In [1]:
%matplotlib inline
from matplotlib import pyplot as plt
import numpy as np

Extracting information about sequence quality and enrichment

Enrichment

  • Often want to compare two datasets (tissue 1 vs. tissue 2; -drug vs. +drug; etc.)
  • Done by taking ratio of counts for sequences between data sets
$$f_{seq} = \frac{C_{seq}}{C_{total}}$$

The normalized frequency of a sequence $f_{seq}$ is determined by the number of counts of that sequence relative to all counts in the data set.

The enrichment of the sequence in dataset 2 vs. dataset 1 is given by:

$$E_{seq} = \frac{f_{seq,2}}{f_{seq,1}}$$

where $f_{seq,1}$ and $f_{seq,2}$ are the normalized frequencies of the sequence in dataset 1 and 2.

How do we decide which sequences are high enough quality to include?

For each cluster, you get a sequence of colors representing the sequence

  • Some bases are read well, others are ambiguous.

The "Phred" score measures confidence in the base "call":

\begin{equation} Q = -10log_{10}(p) \qquad \qquad \text{$(1)$} \end{equation}

where $p$ is the probability that the call is wrong.

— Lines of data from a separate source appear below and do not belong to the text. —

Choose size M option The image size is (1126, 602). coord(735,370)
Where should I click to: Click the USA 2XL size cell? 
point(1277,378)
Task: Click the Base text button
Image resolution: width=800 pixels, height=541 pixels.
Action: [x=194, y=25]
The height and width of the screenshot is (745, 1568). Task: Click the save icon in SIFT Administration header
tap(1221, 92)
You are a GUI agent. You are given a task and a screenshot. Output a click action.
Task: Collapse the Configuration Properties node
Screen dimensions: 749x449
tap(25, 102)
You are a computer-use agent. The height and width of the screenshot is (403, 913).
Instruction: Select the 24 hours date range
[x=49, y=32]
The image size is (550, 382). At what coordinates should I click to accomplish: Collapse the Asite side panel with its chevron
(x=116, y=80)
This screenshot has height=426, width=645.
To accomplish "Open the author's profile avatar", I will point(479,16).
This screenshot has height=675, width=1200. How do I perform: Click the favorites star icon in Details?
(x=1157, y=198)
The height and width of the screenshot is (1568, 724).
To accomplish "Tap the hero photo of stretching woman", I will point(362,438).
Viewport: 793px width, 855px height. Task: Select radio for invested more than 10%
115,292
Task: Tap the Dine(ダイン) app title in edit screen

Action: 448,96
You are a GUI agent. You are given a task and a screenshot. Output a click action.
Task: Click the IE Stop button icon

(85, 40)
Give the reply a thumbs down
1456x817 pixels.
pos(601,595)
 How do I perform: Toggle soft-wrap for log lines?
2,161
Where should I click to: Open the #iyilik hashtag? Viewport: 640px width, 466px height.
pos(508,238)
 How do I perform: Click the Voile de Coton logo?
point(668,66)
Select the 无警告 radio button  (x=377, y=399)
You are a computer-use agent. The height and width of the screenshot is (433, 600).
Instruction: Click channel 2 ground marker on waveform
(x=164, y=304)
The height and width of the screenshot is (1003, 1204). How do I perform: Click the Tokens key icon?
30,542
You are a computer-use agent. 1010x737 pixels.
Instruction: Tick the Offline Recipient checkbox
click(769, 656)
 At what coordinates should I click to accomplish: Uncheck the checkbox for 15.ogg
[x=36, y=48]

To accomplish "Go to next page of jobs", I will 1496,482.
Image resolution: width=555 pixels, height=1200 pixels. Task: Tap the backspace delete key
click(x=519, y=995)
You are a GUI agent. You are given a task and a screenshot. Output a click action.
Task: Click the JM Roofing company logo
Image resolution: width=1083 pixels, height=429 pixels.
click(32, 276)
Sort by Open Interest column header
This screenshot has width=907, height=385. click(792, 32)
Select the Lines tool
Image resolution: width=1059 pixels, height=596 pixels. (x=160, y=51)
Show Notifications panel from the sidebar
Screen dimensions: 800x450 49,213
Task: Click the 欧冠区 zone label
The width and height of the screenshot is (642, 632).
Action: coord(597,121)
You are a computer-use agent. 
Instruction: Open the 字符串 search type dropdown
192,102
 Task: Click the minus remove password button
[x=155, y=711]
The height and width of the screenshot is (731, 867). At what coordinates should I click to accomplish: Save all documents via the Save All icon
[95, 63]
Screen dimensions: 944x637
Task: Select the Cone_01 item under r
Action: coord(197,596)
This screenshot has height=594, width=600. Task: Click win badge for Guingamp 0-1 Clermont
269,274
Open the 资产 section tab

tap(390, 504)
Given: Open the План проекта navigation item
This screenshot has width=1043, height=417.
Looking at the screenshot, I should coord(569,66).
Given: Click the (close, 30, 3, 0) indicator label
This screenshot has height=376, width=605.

By rearranging Eq. $(1)$ above, we get: \begin{equation} p = 10^{- \frac{Q}{10}} \qquad \qquad \text{$(2)$} \end{equation}

  • Create a plot of Q vs. p. Is a high "Q" good or bad?

In [2]:
p = np.arange(0.001,1,0.001)
plt.plot(p,-10*np.log10(p))
plt.title("High Q score is good")


Out[2]:
Text(0.5, 1.0, 'High Q score is good')

Phred scores are encoded in last line:

@SRR001666.1 071112_SLXA-EAS1_s_7:5:1:817:345 length=60
GGGTGATGGCCGCTGCCGATGGCGTCAAATCCCACCAAGTTACCCTTAACAACTTAAGGG
+SRR001666.1 071112_SLXA-EAS1_s_7:5:1:817:345 length=60
IIIIIIIIIIIIIIIIIIIIIIIIIIIIII9IG9ICIIIIIIIIIIIIIIIIIIIIDIII

Encoding goes like

Letter ASCII $Q$ $p$
! 33 0 1.00000
" 34 1 0.79433
# 35 2 0.63096
... ... ... ...
J 74 41 0.00008
K 75 42 0.00006

python chr command converts integer ASCII to character


In [3]:
print(chr(33))
print(chr(34))
print(chr(35))
print("...")
print(chr(74))
print(chr(75))


!
"
#
...
J
K

Can create dictionary that converts letters to quality scores

Recall that \begin{equation} p = 10^{- \frac{Q}{10}} \qquad \qquad \text{$(2)$} \end{equation}


In [4]:
Q_dict = {}
p_dict = {}
for i in range(33,76):
    Q_dict[chr(i)] = i-33
    p_dict[chr(i)] = 10**(-(Q_dict[chr(i)])/10.)
    
p_dict["K"]


Out[4]:
6.309573444801929e-05

Example

$$p_{correct} = \prod_{i=1}^{L} (1-p_{incorrect})$$

where $i$ indexes along sequence and $L$ is sequence length.


In [5]:
qual_string = "IIIIIIIIIIIIIIIIIIIIIIIIIIIIII9IG9ICIIIIIIIIIIIIIIIIIIIIDIII"

p_correct = 1.0
for q in qual_string:
    p_correct = p_correct*(1-p_dict[q])

print(p_correct)


0.9857512130454114

Modify this code to pull out the $p_{correct}$ each the sequence


In [6]:
import gzip

get_line = False
seqs = {}
with gzip.open("files/example.fastq.gz") as f:
    for l in f:
        l_ascii = l.decode("ascii")
        if l_ascii[0] == "@":
            get_line = True
            continue
        if get_line:
            try:
                seqs[l_ascii.strip()] += 1
            except KeyError:
                seqs[l_ascii.strip()] = 1
            get_line = False

Does sequence quality vary along the length of your reads?


In [7]:
import gzip

Q_dict = {}
p_dict = {}
for i in range(33,76):
    Q_dict[chr(i)] = i-33
    p_dict[chr(i)] = 10**(-(Q_dict[chr(i)])/10.)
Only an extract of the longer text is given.